NSA monitoring is nothing new


By Thomas Scott

When first I read about PRISM, as well as other programs whose details were leaked by Edward Snowden, I was not surprised.

PRISM, for the uninitiated, was the name of the effort on the part of the National Security Agency to collect millions of Americans’ personal data through mass electronic surveillance and collaboration with leading technology firms.

The United States government has engaged in this type of espionage, in one way or another, for close to a century.

The first instance in which the government aggregated private communications began shortly after World War I.

Operated by what was then called the Cipher Bureau, the office was known as the Black Chamber and its initial purpose was to monitor the private communications of foreign government officials.

The clandestine organization even persuaded one of the leading telecommunications firms of the day, Western Union, to let the U.S government tap into its telegraph service in order to eavesdrop on foreign communiqués.

Henry Stimson shut down the program in 1929 after asserting, “gentlemen do not read each other’s mail.”

Despite this initial setback, surveillance of telegrams began anew during World War II.

This culminated in the development of project SHAMROCK in August of 1945.

The primary goal of SHAMROCK was to copy and disseminate every telegram coming into and going out of the country.
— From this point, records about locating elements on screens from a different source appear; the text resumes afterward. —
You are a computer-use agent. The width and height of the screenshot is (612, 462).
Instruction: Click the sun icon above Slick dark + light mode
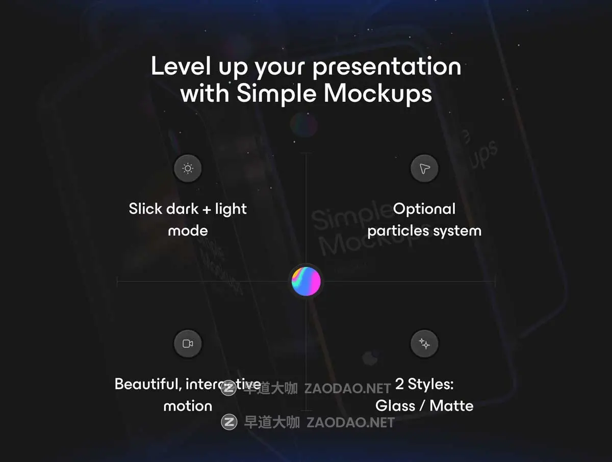pyautogui.click(x=188, y=169)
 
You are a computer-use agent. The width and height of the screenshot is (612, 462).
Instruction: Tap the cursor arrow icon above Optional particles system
pyautogui.click(x=424, y=169)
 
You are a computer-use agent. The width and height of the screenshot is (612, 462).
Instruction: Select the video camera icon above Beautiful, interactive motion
pyautogui.click(x=188, y=344)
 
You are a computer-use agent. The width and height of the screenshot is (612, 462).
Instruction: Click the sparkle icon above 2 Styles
pyautogui.click(x=424, y=344)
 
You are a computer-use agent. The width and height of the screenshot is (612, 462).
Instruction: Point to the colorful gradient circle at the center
pyautogui.click(x=306, y=281)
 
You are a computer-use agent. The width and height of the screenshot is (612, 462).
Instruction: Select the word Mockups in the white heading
pyautogui.click(x=377, y=94)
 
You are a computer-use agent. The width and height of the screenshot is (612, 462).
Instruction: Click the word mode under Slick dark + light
pyautogui.click(x=188, y=231)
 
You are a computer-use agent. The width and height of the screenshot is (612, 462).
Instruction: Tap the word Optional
pyautogui.click(x=424, y=209)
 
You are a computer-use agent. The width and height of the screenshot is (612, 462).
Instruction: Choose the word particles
pyautogui.click(x=398, y=231)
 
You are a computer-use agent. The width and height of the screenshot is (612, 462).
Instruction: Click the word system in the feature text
pyautogui.click(x=457, y=231)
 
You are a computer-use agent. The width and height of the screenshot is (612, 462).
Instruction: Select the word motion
pyautogui.click(x=188, y=406)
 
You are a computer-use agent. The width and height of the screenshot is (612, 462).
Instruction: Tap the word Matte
pyautogui.click(x=451, y=406)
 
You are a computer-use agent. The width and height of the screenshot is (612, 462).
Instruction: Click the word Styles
pyautogui.click(x=430, y=384)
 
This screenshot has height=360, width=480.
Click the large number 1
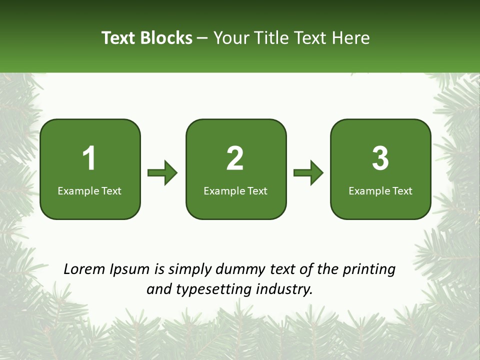pos(90,158)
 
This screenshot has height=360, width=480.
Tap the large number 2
pos(235,158)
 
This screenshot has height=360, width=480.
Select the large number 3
pos(380,158)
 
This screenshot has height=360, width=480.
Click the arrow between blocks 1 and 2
pos(162,173)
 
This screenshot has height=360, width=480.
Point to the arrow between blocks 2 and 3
pos(308,173)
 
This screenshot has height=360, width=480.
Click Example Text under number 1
pos(90,191)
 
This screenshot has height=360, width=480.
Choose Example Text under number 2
pos(236,191)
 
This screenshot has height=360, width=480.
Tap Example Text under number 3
pos(380,191)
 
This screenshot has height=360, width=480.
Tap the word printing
pos(369,270)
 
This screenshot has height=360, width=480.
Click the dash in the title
pos(202,38)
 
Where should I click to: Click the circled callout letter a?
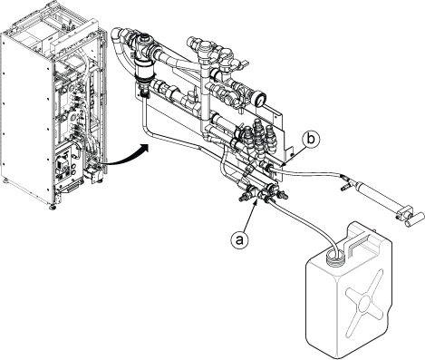tap(239, 240)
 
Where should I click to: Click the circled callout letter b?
tap(311, 140)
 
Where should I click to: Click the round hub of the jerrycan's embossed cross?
tap(364, 301)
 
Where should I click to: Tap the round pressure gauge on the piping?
tap(260, 99)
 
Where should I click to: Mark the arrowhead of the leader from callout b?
tap(285, 164)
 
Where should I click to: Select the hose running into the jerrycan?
tap(304, 223)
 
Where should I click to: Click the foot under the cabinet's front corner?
tap(52, 208)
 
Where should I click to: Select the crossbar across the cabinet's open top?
tap(75, 37)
After its founding in 1952, the NSA became responsible for the physical interception of telegrams again with the cooperation of Western Union, in addition to Radio Corporation of America and the International Telephone and Telegraph Corp.
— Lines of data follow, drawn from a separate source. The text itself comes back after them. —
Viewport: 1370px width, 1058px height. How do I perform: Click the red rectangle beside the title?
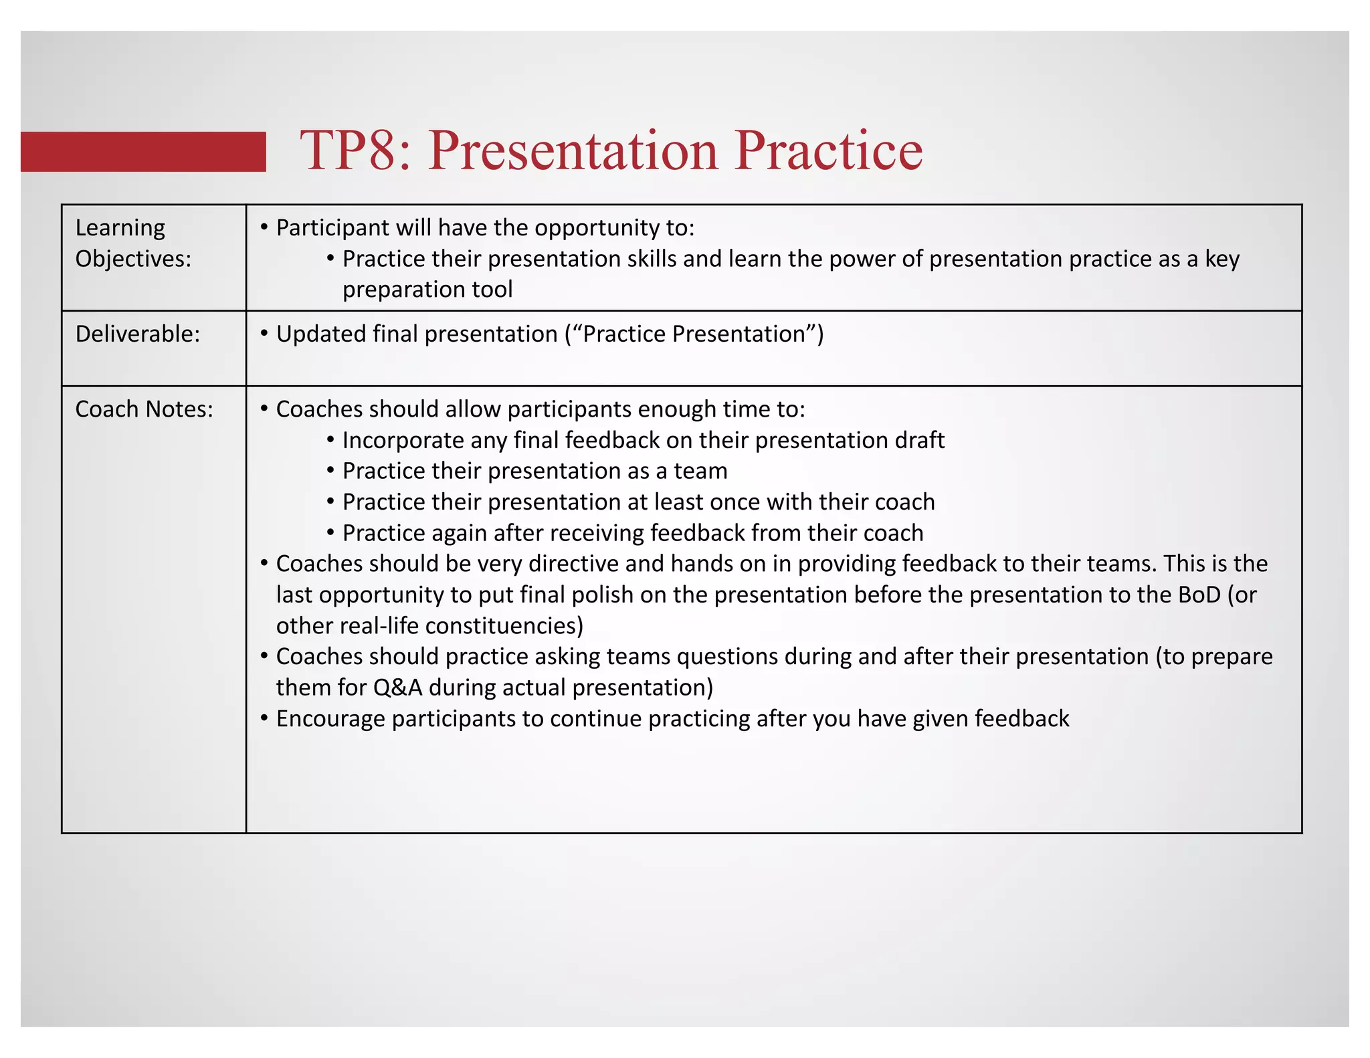143,152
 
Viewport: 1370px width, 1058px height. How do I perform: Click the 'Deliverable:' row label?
138,334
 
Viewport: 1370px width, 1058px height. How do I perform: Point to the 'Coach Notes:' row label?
144,409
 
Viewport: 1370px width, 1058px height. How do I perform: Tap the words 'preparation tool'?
427,290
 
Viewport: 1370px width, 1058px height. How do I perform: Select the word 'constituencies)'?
504,626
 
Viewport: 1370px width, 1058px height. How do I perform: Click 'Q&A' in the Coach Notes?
398,687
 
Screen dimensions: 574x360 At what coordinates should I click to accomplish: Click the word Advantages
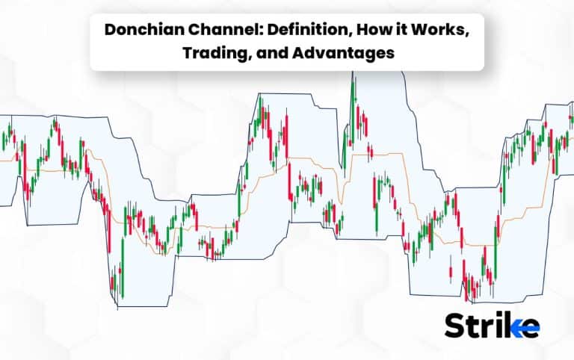pos(343,53)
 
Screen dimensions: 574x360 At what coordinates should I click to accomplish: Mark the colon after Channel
pos(263,31)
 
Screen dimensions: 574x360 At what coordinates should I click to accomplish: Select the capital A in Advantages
pos(299,53)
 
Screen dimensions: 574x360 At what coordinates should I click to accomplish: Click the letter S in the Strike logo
pos(454,325)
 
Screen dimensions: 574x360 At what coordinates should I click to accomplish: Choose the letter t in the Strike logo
pos(472,326)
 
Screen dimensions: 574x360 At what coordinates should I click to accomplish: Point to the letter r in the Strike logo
pos(484,328)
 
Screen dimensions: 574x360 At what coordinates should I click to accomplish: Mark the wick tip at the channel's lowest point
pos(117,309)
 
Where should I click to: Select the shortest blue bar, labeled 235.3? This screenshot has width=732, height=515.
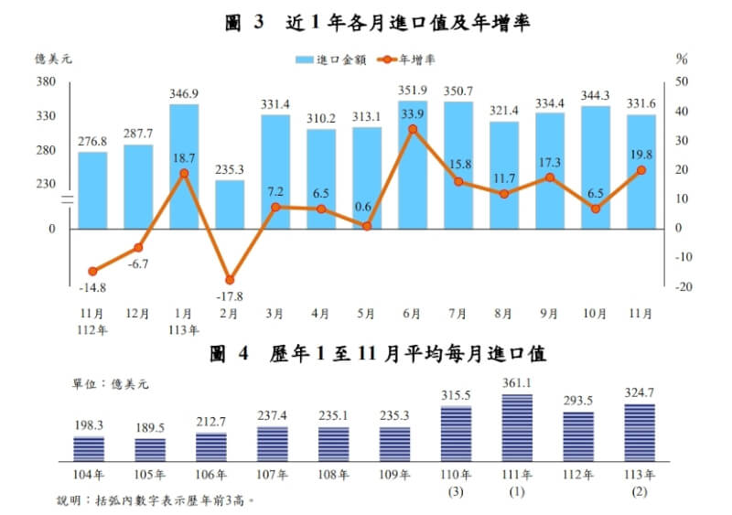pos(230,203)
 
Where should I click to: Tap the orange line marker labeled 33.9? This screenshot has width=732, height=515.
pos(413,129)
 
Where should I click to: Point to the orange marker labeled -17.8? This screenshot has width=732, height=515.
pos(230,279)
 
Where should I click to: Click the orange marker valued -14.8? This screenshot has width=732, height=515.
pos(92,271)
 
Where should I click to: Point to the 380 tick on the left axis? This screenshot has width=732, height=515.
pos(46,82)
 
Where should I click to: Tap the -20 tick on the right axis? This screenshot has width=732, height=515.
pos(681,286)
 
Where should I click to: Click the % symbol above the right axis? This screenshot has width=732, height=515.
pos(682,59)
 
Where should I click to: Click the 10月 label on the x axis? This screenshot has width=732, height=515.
pos(596,313)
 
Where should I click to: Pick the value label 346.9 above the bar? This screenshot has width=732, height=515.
pos(184,93)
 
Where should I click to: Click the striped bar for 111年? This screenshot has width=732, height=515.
pos(517,427)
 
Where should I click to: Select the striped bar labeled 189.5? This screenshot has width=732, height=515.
pos(150,448)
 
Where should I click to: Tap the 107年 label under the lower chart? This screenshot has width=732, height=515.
pos(272,475)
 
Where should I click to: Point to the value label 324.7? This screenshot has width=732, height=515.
pos(639,394)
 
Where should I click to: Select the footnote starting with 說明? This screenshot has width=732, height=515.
pos(156,500)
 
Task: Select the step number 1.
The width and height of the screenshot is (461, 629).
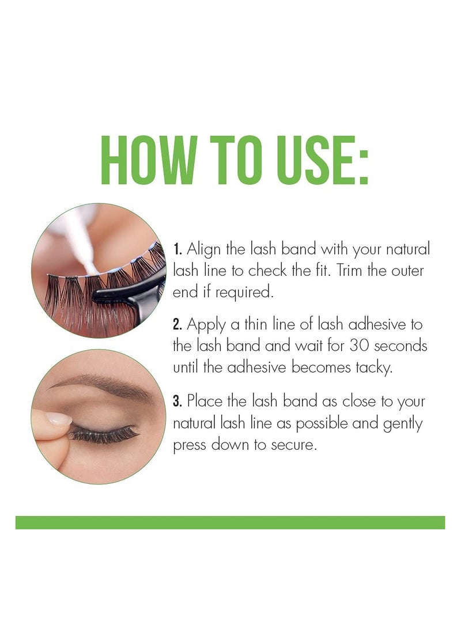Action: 177,249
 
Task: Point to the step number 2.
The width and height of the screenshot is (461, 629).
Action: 177,324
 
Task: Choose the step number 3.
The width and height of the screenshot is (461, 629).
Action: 177,401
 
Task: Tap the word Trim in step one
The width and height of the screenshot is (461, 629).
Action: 349,270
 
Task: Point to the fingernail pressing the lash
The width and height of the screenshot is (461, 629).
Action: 59,418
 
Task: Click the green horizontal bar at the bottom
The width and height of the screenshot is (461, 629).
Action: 231,522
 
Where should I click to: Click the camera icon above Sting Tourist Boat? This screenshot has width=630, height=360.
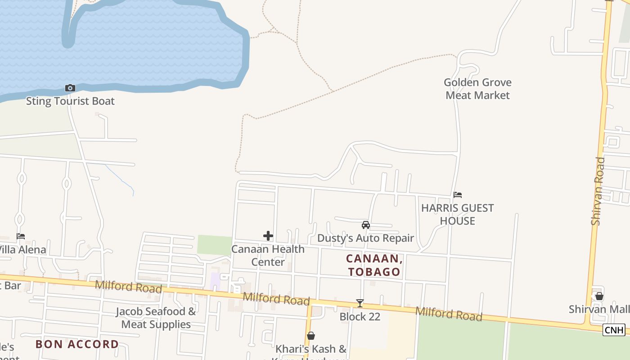70,88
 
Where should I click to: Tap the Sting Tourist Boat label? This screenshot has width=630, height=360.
70,101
Instead of the modern day datacenters that constitute the backbone of PRISM, telegrams were recorded on microfilm and passed along to members of the intelligence community, such as the CIA and FBI.

At the program’s peak, the NSA collected and picked apart an estimated 150,000 telegrams each month.
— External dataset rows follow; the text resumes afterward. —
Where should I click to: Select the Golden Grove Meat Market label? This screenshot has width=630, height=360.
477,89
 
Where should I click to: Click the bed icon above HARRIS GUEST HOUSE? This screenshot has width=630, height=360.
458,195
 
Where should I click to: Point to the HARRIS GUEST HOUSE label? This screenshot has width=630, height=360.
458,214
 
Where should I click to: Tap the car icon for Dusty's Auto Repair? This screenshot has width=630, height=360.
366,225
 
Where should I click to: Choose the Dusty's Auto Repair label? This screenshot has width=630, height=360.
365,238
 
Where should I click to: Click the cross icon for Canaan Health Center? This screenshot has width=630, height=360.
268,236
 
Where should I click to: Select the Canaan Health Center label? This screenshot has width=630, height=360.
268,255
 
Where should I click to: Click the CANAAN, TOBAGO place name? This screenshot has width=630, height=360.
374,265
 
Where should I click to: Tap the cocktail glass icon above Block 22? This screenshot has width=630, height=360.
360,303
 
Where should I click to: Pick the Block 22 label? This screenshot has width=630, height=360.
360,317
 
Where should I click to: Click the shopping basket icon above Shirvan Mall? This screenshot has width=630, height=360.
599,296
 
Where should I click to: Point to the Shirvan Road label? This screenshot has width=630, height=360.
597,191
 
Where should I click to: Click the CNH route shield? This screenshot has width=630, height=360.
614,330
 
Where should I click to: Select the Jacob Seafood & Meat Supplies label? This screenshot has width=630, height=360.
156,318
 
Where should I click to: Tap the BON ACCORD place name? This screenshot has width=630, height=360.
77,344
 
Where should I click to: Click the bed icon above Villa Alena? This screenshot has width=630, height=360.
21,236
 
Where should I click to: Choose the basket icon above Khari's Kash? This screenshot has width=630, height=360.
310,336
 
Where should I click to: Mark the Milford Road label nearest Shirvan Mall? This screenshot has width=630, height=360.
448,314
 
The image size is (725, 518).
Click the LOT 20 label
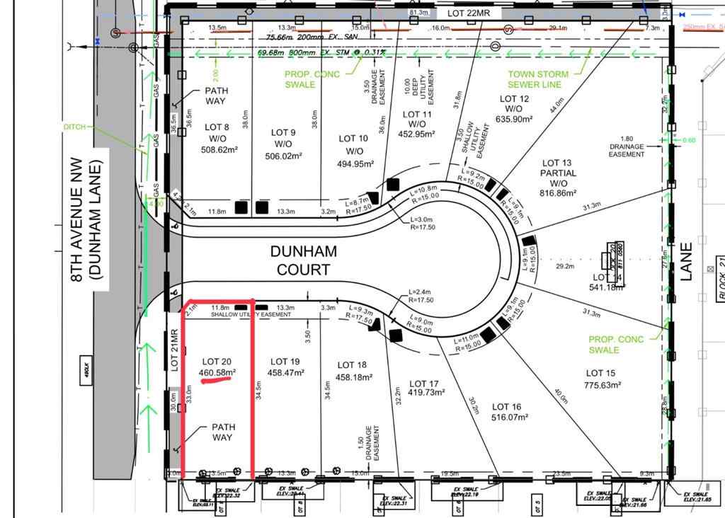217,361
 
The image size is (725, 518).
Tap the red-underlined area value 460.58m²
217,372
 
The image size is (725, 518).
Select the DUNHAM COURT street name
303,260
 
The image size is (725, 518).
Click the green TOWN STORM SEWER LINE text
538,79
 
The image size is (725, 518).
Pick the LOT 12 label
514,99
Much like modern day Tweets or texting, which confine the message to 140 and 160 characters respectively, most telegrams were limited to 150 characters in length.

Messages were converted to a system known as Morse code, which consists of short bursts, called dots, and long bursts, called dashes.

Telegraphy was the equivalent of World Wide Web to people in the late 19th and early 20th centuries, because it was a technology that shrunk the world.

By 1902 for example, Great Britain was linked to all of her colonies via telegraph, through what was referred to as the All Red Line.

During the Church Committee hearings, Senator Frank Church remarked that project SHAMROCK was most likely “the largest government interception program affecting Americans ever undertaken” up to that point.

During MINARET, which ran from 1967 to 1973 alongside SHAMROCK, the NSA wiretapped the phones of 1,650 American citizens, who had been placed on so-called watch lists by members of the intelligence community.

Monitored people included figures such as Frank Church, Dr. Martin Luther King Jr., Muhammad Ali and Jane Fonda.

MINARET also eavesdropped on the phone calls of 5,925 foreign nationals.

In 1978, the Foreign Intelligence Surveillance Act was passed by Congress in an effort to reign in the agency’s excesses by limiting its ability to eavesdrop on people within the United States.

If there is one idea that you, the reader, should take away from this article, it is that domestic electronic surveillance is nothing new and has continued to grow despite efforts to prevent it from penetrating into our everyday lives.

If that last part doesn’t bother you, perhaps you’ll agree with the Domestic Surveillance Directorate of the NSA’s motto, which states that: “If you have nothing to hide, you have nothing to fear.”